Chiamiamola “corruzione bianca”, cioè legale, ma letale. E’ il finanziamento della campagna elettorale fornito al politico rampante da parte dell’affarista senza scrupoli, per incassare – una volta assicurata la sua ascesa al potere – una redditizia riconoscenza.
Il meccanismo è sempre lo stesso. Sia che si tratti dell’ultimo caso di Lady Dentiera (Paola Canegrati) per l’elezione del leghista Rizzi a Milano, che di mafia Capitale per Alemanno a Roma. La “corruzione bianca” non ha confini ed è protetta da una parola magica: privacy. Infatti, ancora manca una norma che imponga ai partiti di dichiarare da chi ricevono contributi. E perfino se chiedi i nomi della famosa cena di Renzi di autofinanziamento, ti sbattono in faccia sempre la stessa porta della privacy.
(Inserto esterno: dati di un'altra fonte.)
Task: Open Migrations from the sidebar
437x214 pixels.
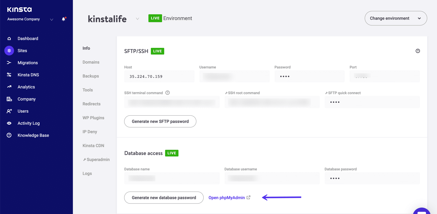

Ormai è chiaro che è sul finanziamento elettorale che si devono accendere i riflettori. In modo che i maggiori contribuenti siano individuati alla luce del sole e sorvegliati nei loro “contatti” economici con l’istituzione nella quale si sia inserito il loro sponsorizzato. Guardando ben anche nelle fondazioni personali, ormai diventate strumenti di procacciamento fondi per molti politici.
E la politica come si difende da questa richiesta di trasparenza? Traccheggia, perché vorrebbe continuare a garantire l’anonimato ai propri finanziatori, ma non può dirlo apertamente. Allora procede concedendo risposte formali e blocchi effettivi. Tradotto: fa la legge sulla trasparenza dei finanziamenti, ma poi non produce il decreto attuativo con le istruzioni per l’uso.
E così la “corruzione bianca” infiltra la politica senza essere tracciata.
Nell’indifferenza generale. Fino al prossimo scandalo.